• Exercise brief: Write out again, exactly, the lines of the listing below from the first one through the one that contains "Help Center (68, 2315)", and no other lines.

• Records for processing:
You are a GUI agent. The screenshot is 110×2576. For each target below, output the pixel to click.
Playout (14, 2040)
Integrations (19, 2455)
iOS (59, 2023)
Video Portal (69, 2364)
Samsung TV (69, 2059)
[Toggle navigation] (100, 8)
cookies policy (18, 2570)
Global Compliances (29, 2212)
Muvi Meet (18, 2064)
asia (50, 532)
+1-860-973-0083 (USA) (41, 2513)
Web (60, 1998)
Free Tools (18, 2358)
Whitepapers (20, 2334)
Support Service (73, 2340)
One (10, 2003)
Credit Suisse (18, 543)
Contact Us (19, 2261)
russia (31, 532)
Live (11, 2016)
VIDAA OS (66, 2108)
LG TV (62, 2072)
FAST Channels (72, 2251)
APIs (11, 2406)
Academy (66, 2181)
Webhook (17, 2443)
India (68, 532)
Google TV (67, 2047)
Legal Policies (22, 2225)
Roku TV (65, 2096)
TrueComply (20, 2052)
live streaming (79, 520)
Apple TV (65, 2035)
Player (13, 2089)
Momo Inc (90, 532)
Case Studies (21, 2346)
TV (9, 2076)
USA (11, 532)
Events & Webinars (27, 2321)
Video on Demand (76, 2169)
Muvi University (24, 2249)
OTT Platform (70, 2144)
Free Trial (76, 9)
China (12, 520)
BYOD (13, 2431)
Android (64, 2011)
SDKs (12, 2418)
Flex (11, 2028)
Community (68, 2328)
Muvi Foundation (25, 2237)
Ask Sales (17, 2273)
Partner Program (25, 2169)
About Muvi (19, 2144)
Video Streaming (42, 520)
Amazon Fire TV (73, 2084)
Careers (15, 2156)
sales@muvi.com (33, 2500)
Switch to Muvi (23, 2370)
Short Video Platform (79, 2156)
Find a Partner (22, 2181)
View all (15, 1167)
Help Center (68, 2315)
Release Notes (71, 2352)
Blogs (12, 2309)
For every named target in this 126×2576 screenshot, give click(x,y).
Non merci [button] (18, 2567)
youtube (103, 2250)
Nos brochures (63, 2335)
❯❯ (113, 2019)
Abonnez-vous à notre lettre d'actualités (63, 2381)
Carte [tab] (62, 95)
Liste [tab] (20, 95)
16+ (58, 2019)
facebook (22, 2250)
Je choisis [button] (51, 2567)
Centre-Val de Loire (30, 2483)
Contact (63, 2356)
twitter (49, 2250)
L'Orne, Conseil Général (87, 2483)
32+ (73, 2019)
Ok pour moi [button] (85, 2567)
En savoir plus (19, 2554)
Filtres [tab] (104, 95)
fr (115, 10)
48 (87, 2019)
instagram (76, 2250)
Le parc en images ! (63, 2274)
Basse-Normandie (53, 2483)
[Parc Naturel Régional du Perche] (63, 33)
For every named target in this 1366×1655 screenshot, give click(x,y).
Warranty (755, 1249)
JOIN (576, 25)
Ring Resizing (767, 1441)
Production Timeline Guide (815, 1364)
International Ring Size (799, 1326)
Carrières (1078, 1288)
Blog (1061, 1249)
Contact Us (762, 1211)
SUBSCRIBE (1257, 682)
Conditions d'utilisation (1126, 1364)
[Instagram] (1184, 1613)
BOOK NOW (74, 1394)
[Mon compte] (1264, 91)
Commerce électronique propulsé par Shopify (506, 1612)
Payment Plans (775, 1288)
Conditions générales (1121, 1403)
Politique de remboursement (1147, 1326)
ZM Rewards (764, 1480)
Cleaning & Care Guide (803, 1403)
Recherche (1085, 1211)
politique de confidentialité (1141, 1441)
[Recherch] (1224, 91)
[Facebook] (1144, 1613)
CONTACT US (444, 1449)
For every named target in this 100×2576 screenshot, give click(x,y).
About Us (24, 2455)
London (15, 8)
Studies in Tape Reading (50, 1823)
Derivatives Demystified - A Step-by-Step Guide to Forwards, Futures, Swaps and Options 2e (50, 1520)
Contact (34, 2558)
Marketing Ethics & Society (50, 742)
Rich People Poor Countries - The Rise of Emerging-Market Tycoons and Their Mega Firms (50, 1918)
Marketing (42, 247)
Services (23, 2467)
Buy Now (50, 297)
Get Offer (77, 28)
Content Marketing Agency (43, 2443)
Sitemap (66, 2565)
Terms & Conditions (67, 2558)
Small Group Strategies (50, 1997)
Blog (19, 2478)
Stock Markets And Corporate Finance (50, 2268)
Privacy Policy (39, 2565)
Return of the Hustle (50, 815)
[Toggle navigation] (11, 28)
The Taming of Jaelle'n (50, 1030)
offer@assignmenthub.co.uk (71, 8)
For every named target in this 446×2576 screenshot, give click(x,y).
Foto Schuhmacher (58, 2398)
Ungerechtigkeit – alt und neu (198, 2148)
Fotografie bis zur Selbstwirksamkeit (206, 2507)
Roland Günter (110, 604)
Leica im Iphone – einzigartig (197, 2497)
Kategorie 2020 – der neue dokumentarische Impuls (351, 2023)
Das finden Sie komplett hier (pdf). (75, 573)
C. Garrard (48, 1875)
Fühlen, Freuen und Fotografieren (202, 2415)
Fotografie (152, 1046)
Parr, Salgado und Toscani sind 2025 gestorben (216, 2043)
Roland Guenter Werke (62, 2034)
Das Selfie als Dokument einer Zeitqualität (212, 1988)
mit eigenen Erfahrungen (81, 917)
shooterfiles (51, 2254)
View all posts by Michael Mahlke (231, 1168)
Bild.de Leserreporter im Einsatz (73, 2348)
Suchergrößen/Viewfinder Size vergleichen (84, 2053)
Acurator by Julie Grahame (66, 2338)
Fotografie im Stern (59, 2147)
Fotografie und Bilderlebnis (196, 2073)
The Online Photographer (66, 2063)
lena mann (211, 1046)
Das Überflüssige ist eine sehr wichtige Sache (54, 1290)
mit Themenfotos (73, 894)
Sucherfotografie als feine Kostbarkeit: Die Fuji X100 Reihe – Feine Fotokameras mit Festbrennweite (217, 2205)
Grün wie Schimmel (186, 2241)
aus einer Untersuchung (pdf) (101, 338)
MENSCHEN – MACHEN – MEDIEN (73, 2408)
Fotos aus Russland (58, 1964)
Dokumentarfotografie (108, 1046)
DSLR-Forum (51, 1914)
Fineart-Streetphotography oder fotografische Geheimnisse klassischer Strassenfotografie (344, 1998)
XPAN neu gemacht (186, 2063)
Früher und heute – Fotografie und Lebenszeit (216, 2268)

• Output below:
You are a GUI agent. The screenshot is 110×2576. For each target below, output the pixel to click.
Playout (14, 2040)
Integrations (19, 2455)
iOS (59, 2023)
Video Portal (69, 2364)
Samsung TV (69, 2059)
[Toggle navigation] (100, 8)
cookies policy (18, 2570)
Global Compliances (29, 2212)
Muvi Meet (18, 2064)
asia (50, 532)
+1-860-973-0083 (USA) (41, 2513)
Web (60, 1998)
Free Tools (18, 2358)
Whitepapers (20, 2334)
Support Service (73, 2340)
One (10, 2003)
Credit Suisse (18, 543)
Contact Us (19, 2261)
russia (31, 532)
Live (11, 2016)
VIDAA OS (66, 2108)
LG TV (62, 2072)
FAST Channels (72, 2251)
APIs (11, 2406)
Academy (66, 2181)
Webhook (17, 2443)
India (68, 532)
Google TV (67, 2047)
Legal Policies (22, 2225)
Roku TV (65, 2096)
TrueComply (20, 2052)
live streaming (79, 520)
Apple TV (65, 2035)
Player (13, 2089)
Momo Inc (90, 532)
Case Studies (21, 2346)
TV (9, 2076)
USA (11, 532)
Events & Webinars (27, 2321)
Video on Demand (76, 2169)
Muvi University (24, 2249)
OTT Platform (70, 2144)
Free Trial (76, 9)
China (12, 520)
BYOD (13, 2431)
Android (64, 2011)
SDKs (12, 2418)
Flex (11, 2028)
Community (68, 2328)
Muvi Foundation (25, 2237)
Ask Sales (17, 2273)
Partner Program (25, 2169)
About Muvi (19, 2144)
Video Streaming (42, 520)
Amazon Fire TV (73, 2084)
Careers (15, 2156)
sales@muvi.com (33, 2500)
Switch to Muvi (23, 2370)
Short Video Platform (79, 2156)
Find a Partner (22, 2181)
View all (15, 1167)
Help Center (68, 2315)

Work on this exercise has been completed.